## SOURCE INFORMATION
_____

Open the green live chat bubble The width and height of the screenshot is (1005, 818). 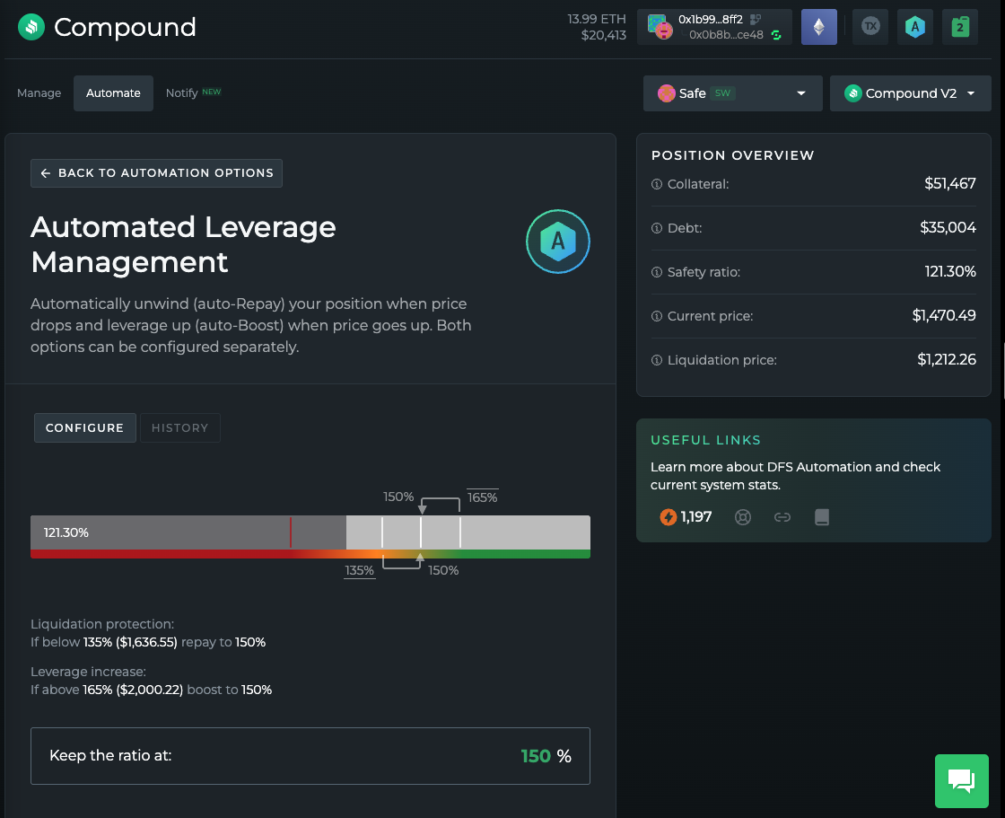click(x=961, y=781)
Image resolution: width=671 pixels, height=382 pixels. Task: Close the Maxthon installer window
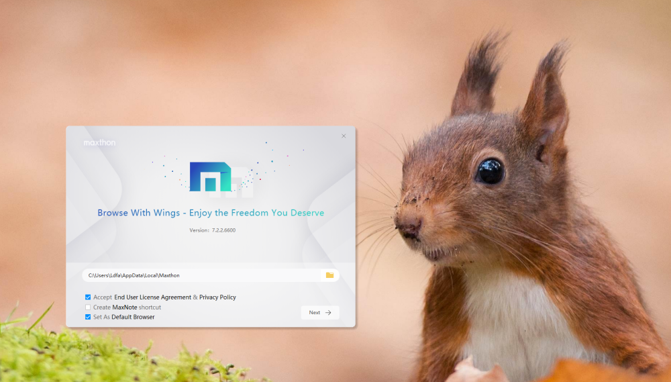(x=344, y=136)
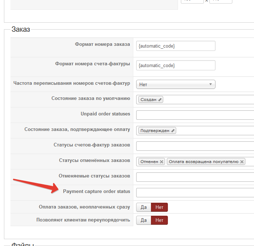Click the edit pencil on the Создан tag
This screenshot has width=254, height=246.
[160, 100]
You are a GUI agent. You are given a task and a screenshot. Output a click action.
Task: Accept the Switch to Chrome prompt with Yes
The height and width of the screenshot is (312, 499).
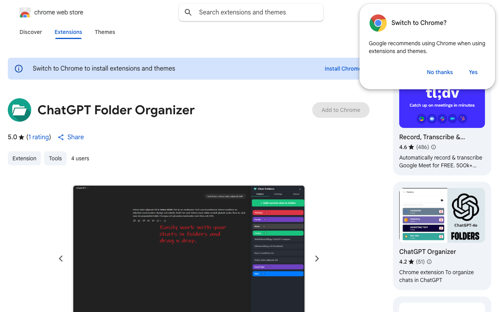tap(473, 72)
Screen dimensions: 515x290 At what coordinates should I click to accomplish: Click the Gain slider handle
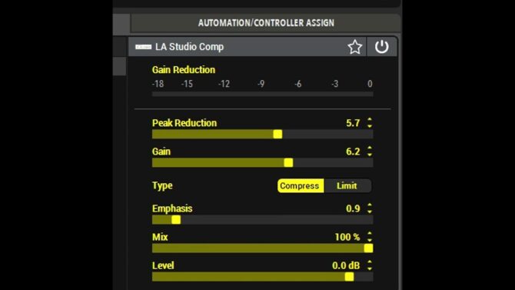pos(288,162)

_____

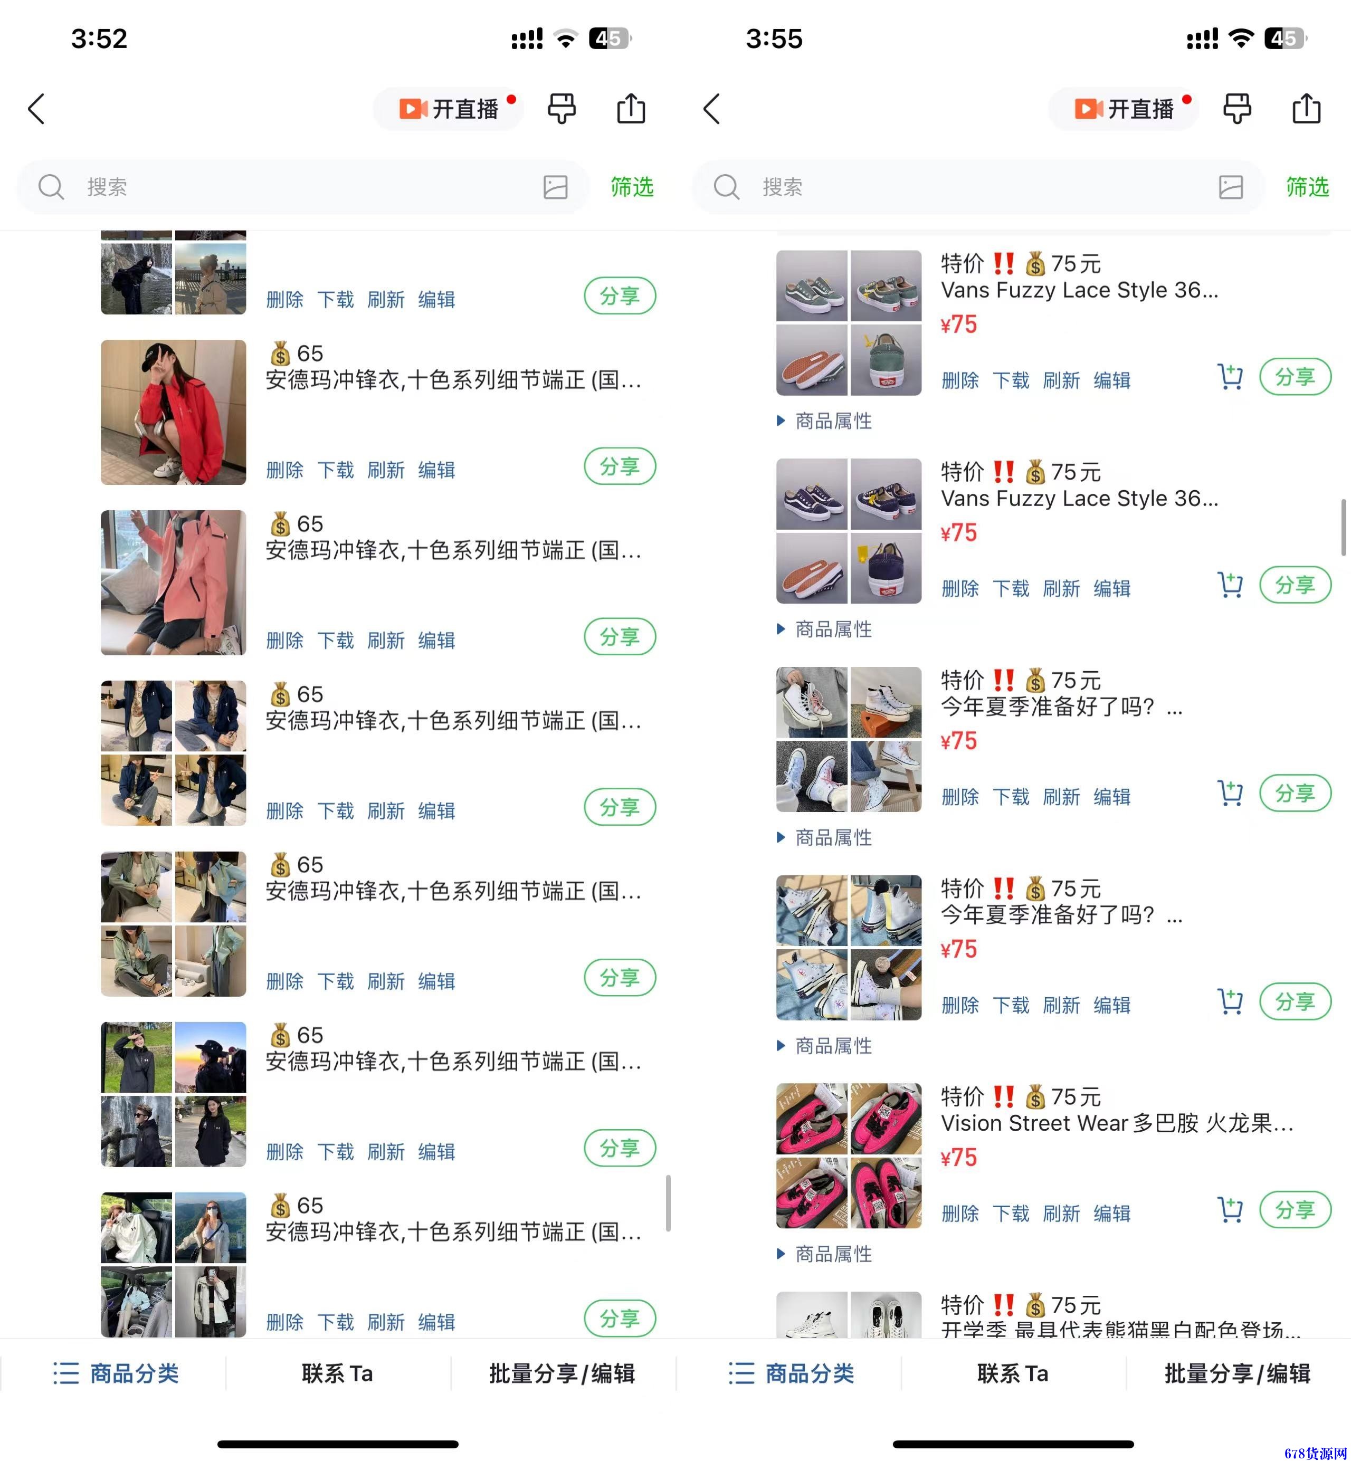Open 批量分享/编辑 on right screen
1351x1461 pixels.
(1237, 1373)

_____

## ABOUT THIS TASK
From the records above, transcribe only the stretch from the line with "Image resolution: width=671" through the line with "You are a GUI", keeping both ends. Omit pictures.

## FINAL ANSWER
Image resolution: width=671 pixels, height=382 pixels. Task: Close the Maxthon installer window
(x=344, y=136)
Click the edit pencil on the Создан tag
This screenshot has width=254, height=246.
[160, 100]
You are a GUI agent. You are given a task and a screenshot. Output a click action.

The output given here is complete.